I think it was a pretty nice show and I have always thought that this show has high standards. I was not disappointed. But the images online had prepared me for something different. In my mind I was expecting to see gloriously large quilts and I have to admit that I was dismayed to see many of my favorite pieces were actually pretty small and did not have the same impact that they did when viewed solo online.

I guess I have drunk the Crow KoolAid and feel that many pieces gain tremendous stature when they go from 18" x 24" to 70"x 80". In fact many of my favorite pieces in situ were rather large. My absolutely favorite piece was also the largest piece in the show and was by Dinah Sargeant an artist that I have long admired. I stared at her piece for 25 minutes and still found new and interesting corners to investigate. Walking into the room her piece dominated- not only by its technique and beauty but by its size. It commanded attention, as did the four or five other fairly large pieces in the exhibit. I was so moved by the piece that I wrote my very first artist fan letter.... blush blush....
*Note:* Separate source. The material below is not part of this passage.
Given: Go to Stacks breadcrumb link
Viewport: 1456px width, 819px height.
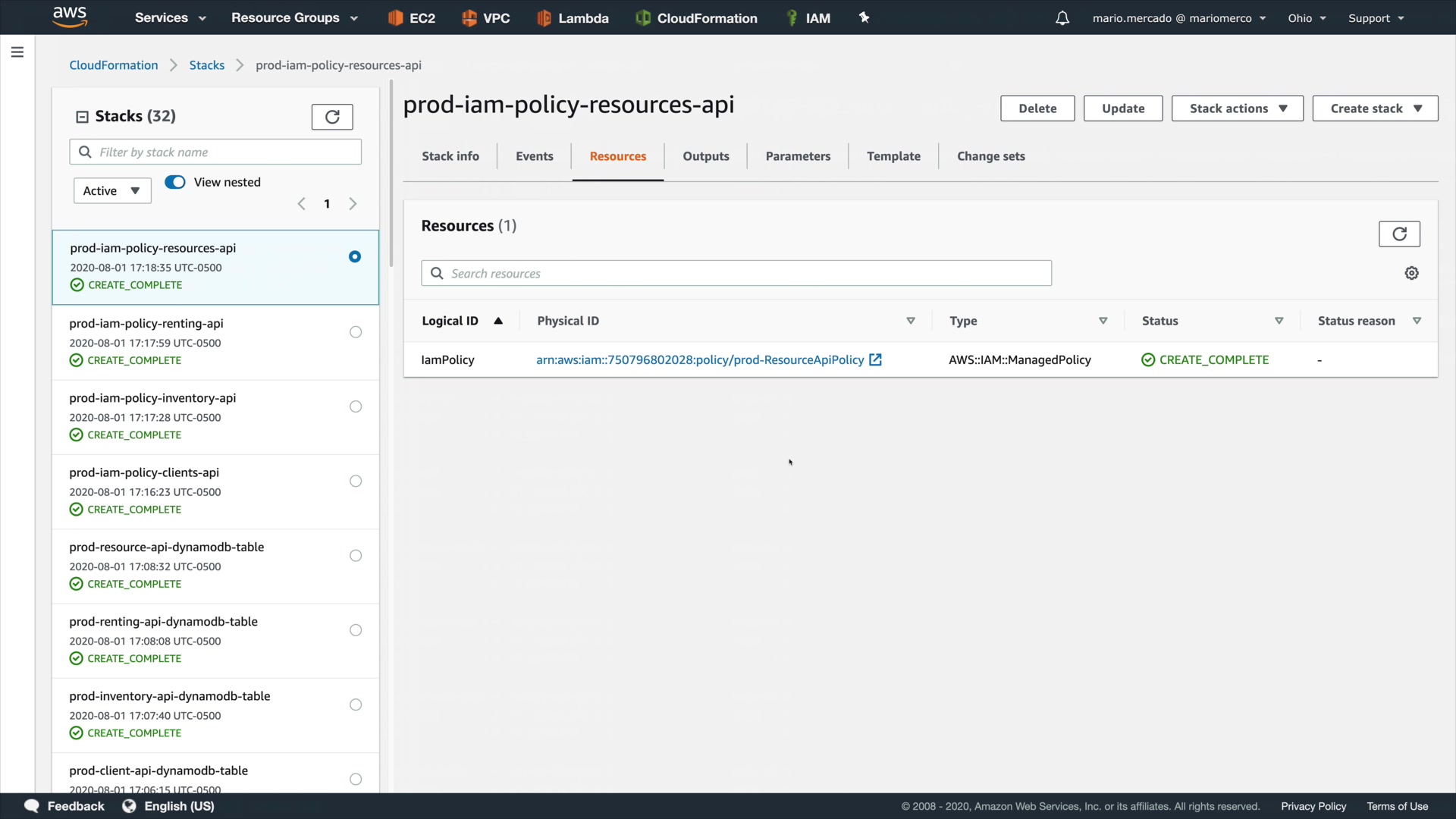Looking at the screenshot, I should 206,65.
Dinah Sargeant's "Spirit Dogs Greet the Ghosts" 
This is not to say that the show and the art chosen was not lovely- it was. It was varied and diverse and I felt that the workmanship was top notch. But even among many of the artists whose work I know and admire I kept thinking how much more impactful the pieces would be if they were blown up.

So, can size alone catapult a piece from being seen as merely a quilt to art? Not sure. I am certain that there are many pieces that are large that are not great works of art. Would viewers take cloth pieces more seriously when they have a larger scale? I do know that looking at Elizabeth Brandt's work, that her scale (along with her great artistry) might not have the same impact if it was much smaller. Seeing her shapes and colors explode on the wall is what makes her work so wonderful.

On the other hand, one can not doubt that Persian miniatures are art, so there has to be a place for small work in quilt shows as well. Naomi Adams piece was positively masterful and intriguing and it was not a large piece at all.


So as you can see I could probably argue both sides of this discussion... Large can equal bold but small can be exquisite and vice versa.

So size matters... but how and why? Questions I will continue to grapple with.